The Over the Hedge film cost about $100 million to make (with allocated overhead included) [...] In the end the film nets about $50 million. Not bad. But it's not the $300-$400 million that Shrek netted.

Now let's say you want to make Hedge II. First off, you have to actually pay the actors this time. They did the first one for a fraction of their usual rates with the hope that there would be a sequel and they could cash in. That adds about $20 million to the budget. Now your margin is pretty slim. If the second film doesn't perform as well as the first you could actually lose money. So, when you have the choice of doing Madagascar III (Mad II nets $200 million) and Hedge II, that's no choice at all.
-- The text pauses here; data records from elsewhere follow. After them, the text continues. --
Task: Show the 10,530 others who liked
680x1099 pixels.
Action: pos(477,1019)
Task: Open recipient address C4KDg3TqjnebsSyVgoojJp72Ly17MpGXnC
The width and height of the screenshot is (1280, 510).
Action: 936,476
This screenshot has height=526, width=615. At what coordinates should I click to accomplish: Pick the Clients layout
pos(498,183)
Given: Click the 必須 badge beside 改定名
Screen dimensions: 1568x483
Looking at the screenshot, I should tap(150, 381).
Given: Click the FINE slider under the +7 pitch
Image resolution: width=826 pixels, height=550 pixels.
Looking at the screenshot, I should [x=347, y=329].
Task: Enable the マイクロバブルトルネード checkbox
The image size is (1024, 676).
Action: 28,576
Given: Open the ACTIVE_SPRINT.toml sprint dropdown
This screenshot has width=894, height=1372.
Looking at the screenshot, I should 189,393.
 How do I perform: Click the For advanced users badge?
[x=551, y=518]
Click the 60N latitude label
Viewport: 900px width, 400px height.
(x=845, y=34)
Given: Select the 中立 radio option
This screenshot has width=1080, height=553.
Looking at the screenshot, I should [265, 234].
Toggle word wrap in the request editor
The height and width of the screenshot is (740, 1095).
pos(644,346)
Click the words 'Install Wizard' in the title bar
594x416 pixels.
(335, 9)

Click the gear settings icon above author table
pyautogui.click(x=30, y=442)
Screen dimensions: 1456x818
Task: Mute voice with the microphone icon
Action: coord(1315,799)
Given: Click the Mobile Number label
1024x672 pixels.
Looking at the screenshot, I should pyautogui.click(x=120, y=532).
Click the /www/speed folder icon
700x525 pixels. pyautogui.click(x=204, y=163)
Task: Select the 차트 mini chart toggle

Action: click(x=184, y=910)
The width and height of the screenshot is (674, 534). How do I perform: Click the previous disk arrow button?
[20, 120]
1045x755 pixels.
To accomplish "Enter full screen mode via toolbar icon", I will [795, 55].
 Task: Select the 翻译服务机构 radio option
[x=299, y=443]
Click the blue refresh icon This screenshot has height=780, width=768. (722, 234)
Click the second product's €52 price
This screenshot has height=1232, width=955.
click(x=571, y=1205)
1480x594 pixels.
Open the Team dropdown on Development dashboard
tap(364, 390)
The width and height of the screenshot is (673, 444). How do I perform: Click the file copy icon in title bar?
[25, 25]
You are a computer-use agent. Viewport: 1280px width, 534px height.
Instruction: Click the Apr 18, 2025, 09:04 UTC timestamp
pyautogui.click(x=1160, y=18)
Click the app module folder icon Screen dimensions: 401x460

Combine this with the fact that DWA is a small studio that makes 2 to 3 [movies] per year and the choice becomes even easier. A larger studio could make Hedge II and amortize the potiential [sic] risk across 20-30 movies instead of just 3. [...] In the end, the only hope for Hedge II or a Hedge TV show is if DWA is bought by a large studio. Which will happen eventually. Eventually being defined as a long, long time.

Fry reiterated this in 2013, noting that the financial risk for DreamWorks was "just too high."

== Legacy ==
The atmospheric phenomenon called STEVE was named after the hedge that divides the animals’ forest from a new housing development.